Endurance Exercise Prevents Symptom Onset in FA Mouse Model, Study Finds
Endurance exercise prevented the onset of symptoms without the need to restore frataxin production in a mouse model of Friedreich’s ataxia (FA), a study shows, potentially paving the way for clinical research on the impact of endurance exercise in patients.
The study, “Long-term voluntary running prevents the onset of symptomatic Friedreich’s ataxia in mice,” was published in the journal Nature Scientific Reports.
FA is caused by expanded nucleotide repeats in the FXN gene, which provides instructions for the frataxin protein, essential for the function of mitochondria (which generate energy in the cell). Nucleotides are the building blocks of proteins.
Endurance exercise training has been shown to improve mitochondrial function in various tissues in healthy humans and in animals.
However, as a result of having faulty mitochondria — which are particularly relevant in skeletal muscles and the heart — FA patients develop exercise intolerance.
As such, there is a lack of research investigating the impact of exercise on FA patients or animal models, or whether exercise training would reverse or prevent FA development.
Also, if exercise was found to be helpful, when to start training and whether it is beneficial at specific stages of the disease would be important to know.
To answer these questions, researchers at the University of Virginia School of Medicine investigated the impact of endurance exercise in a mouse model of FA.

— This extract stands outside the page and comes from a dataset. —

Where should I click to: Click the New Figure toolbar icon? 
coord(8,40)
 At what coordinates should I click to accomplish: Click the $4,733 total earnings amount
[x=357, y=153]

They used KIKO mice that were genetically engineered to mimic FA by reducing frataxin production in half in the skeletal muscles, heart, and liver, compared to healthy mice.
At 2 and 4 months of age, both KIKO mice and controls were able to run a similar distance and had the same levels of lactate in the blood. However, by 6 months of age, the running distance of KIKO mice was significantly shorter compared to control mice and lactate levels were much higher — a potential indicator of mitochondrial dysfunction.
Likewise, by 6 months, KIKO mice showed impaired cardiac function and glucose intolerance, a symptom of diabetes common in FA patients.
To test if voluntary endurance running prevented the onset of symptoms, mice were given a running wheel for four months, starting at 2 months of age, which is roughly equivalent to humans at age 7.
After this period, exercise-trained KIKO mice ran over two times farther than KIKO mice that were sedentary. They also ran a greater distance than the healthy mice that did not exercise.
Blood lactate levels in the exercise-trained KIKO mice were significantly lower compared with sedentary KIKO mice. Similar results were found in mice that had two months of training.
Endurance training improved heart function, normalized the levels of two proteins linked to cardiac fibrosis (thickening of the heart muscle) called collagen I and Mmp9, and prevented glucose intolerance in KIKO mice compared to sedentary mice.
To the researchers’ surprise, these improvements were not caused by restored frataxin production, “suggesting that long-term endurance exercise bypasses the need of restoring [frataxin] expression in preventing the pathologies of FRDA [FA],” the scientists wrote. Rather they were due to enhanced mitochondrial function and reduced oxidative stress (oxidative stress occurs due to the buildup of toxic free radicals).
Finally, alterations to key proteins important for mitochondrial function were abolished or prevented by endurance exercise training compared to sedentary KIKO mice.
“We conclude that endurance exercise training prevents symptomatic onset of FRDA in mice associated with improved mitochondrial function and reduced oxidative stress,” the scientists wrote.
“These preclinical findings may pave the way for clinical studies of the impact of endurance exercise in FRDA patients,” they added.